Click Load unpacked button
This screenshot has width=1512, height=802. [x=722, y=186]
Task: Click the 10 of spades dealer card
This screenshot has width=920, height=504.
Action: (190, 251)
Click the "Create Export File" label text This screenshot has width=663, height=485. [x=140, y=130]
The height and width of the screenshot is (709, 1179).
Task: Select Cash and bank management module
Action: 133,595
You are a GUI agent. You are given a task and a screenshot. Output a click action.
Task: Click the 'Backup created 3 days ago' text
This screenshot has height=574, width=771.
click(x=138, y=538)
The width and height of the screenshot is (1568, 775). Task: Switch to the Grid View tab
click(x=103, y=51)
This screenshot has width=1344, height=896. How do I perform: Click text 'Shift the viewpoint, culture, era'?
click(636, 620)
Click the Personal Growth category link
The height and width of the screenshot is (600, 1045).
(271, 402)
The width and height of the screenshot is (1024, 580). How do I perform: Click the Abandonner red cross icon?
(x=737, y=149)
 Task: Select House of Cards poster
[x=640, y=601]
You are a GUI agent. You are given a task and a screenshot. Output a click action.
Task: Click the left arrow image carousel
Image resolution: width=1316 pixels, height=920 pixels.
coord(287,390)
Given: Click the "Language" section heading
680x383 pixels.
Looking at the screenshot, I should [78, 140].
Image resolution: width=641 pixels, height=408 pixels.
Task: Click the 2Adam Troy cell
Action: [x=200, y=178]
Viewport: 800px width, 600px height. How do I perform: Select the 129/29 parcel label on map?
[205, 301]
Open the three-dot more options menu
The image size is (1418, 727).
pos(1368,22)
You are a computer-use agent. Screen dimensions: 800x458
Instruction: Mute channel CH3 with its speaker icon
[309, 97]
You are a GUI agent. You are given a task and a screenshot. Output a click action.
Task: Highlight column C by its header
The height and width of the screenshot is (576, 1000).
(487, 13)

#### Exercise brief
The answer consists of the line holding "The height and width of the screenshot is (576, 1000)." and every line after it up to the end of the records, word for word.

#### Answer to this problem
The height and width of the screenshot is (576, 1000).
(487, 13)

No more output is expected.